MMA athletes break their bones fairly often due to the pressure and force that the athletes need to deal with during an average fight, and that’s often how a longshot fighter can still win. These kinds of breaks happen most commonly on:

  • Hands: Punches are the most basic form of maneuver that athletes will use in any given match, and it means that their hands often dealing with the stresses of a hard impact. Fingers are made up with small, weaker bones, meaning that they tend to fracture and break more often than the bones in the arm, for example.
  • Shins: Kicking is mandatory in an MMA fight, and due to the hardness of the shins, this is usually the impact zone of most kicks. Despite how tough shins are, the constant impact leaves them more vulnerable to broken bones and injuries. Training will involve strengthening the muscle, skin, and bones of the shin, but even the most rigorous training doesn’t make them impervious to damage.
  • Arms: The armbar is a decisive finishing move in jiu-jitsu, and it’s regularly used in fights. The armbar puts a huge amount of pressure on the joints of the arm when it is stretched, causing hyperextended bones, and leading to breaks often enough that doctors will check arm fractures and breaks in initial check-ups.

Long-Term Injuries

Long-term injuries consist of damage to the body that is considered permanent. While the injury may heal with enough time, it will forever affect how the fighter performs in the ring.

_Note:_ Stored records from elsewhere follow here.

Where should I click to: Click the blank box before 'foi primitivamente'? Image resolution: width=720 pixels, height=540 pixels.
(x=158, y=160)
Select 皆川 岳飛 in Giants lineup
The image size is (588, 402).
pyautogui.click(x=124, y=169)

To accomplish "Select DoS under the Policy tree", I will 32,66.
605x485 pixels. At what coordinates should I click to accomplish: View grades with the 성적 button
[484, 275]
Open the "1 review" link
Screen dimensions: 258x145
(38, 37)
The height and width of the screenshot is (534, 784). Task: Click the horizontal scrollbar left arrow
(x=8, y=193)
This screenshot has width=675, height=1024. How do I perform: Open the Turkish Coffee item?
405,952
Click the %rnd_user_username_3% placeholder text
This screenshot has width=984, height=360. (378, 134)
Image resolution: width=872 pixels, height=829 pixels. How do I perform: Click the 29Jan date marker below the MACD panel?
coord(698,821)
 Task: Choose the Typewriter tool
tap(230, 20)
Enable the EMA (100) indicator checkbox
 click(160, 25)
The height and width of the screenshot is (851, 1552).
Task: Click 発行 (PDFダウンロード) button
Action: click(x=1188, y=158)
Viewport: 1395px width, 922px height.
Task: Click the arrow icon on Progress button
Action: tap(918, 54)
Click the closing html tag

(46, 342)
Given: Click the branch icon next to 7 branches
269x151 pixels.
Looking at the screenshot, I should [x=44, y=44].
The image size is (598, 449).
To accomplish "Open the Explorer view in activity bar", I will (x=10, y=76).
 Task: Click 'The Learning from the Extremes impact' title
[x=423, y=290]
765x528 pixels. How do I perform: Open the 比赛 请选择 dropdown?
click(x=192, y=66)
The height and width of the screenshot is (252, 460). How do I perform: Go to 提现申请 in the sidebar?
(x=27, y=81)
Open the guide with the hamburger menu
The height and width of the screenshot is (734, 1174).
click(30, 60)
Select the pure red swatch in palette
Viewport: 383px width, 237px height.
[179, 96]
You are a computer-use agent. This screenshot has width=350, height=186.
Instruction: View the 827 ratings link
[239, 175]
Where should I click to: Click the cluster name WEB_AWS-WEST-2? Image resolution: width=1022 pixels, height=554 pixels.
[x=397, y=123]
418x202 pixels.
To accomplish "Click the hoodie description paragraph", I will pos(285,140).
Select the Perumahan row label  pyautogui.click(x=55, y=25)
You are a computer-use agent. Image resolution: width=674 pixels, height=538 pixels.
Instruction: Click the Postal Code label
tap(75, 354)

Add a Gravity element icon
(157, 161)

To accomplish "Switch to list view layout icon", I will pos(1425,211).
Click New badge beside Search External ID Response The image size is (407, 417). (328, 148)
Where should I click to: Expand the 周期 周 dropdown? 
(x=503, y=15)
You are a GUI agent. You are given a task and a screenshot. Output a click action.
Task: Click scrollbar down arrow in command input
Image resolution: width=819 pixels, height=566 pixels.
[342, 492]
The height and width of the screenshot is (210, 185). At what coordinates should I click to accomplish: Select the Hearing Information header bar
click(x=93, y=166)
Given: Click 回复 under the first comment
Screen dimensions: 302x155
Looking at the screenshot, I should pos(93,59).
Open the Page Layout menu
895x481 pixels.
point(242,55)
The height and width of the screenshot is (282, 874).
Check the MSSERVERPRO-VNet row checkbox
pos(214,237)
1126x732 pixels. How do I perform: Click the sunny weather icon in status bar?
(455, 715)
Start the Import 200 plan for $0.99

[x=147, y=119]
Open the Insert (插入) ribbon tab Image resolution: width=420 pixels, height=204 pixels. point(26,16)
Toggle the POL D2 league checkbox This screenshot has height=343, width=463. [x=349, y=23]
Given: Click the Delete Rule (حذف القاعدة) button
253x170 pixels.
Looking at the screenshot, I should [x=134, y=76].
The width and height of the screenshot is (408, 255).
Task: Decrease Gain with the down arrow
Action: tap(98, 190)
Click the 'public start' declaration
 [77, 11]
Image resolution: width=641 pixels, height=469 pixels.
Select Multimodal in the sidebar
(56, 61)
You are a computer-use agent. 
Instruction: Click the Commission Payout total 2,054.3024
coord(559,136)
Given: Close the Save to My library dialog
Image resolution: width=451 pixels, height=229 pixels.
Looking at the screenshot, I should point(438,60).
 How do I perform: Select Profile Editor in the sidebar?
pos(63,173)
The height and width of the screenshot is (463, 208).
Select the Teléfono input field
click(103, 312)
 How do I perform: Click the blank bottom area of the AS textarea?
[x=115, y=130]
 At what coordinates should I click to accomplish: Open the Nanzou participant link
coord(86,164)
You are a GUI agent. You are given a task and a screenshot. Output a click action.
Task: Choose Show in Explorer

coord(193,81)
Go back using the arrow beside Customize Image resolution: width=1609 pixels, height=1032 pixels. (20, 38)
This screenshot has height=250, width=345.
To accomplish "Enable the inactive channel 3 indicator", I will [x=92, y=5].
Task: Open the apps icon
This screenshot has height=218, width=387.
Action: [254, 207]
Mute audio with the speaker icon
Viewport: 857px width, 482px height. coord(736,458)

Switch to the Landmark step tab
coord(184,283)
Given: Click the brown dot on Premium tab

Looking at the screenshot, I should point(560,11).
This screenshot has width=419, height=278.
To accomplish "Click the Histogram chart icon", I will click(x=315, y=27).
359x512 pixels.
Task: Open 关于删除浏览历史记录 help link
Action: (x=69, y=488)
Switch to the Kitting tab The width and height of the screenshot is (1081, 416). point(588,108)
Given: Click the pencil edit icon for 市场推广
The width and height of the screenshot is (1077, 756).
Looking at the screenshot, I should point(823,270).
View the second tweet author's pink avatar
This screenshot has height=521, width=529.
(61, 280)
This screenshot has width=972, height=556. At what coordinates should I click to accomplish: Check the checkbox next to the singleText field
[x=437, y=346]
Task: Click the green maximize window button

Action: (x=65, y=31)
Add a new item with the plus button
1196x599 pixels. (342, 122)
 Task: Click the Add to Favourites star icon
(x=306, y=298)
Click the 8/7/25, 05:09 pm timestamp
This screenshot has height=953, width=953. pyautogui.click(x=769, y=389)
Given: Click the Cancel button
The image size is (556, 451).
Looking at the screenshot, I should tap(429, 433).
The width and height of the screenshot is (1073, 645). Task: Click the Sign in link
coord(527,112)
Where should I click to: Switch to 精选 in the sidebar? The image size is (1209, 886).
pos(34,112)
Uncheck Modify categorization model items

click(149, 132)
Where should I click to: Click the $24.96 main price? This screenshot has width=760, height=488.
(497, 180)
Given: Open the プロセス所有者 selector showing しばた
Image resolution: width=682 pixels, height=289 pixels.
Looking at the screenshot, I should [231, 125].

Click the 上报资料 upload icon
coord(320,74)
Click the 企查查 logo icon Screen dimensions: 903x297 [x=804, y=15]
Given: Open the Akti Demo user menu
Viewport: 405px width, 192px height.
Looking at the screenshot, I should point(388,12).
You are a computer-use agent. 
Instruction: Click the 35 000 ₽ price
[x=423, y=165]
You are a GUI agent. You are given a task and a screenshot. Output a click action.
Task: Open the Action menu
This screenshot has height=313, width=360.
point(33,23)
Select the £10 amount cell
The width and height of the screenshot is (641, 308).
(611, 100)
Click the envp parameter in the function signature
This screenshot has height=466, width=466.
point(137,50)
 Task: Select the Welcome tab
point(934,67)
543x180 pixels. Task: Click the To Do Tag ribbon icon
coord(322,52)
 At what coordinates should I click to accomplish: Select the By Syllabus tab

  • MCL, ACL, and PCL Injuries: The nature of the speed that MMA fighters compete at means that they push the anterior and posterior cruciate ligaments and the medial ligaments as far they will go. The scarring and weakening of these ligaments means that athletes may begin to struggle with everyday tasks. Limited movement is common, especially during rest and healing periods.
  • Joint Degradation: Joints take damage over time, and can begin to limit the amount of impact force that the body can absorb. The pain from damage joints can stick with an MMA fighter for years.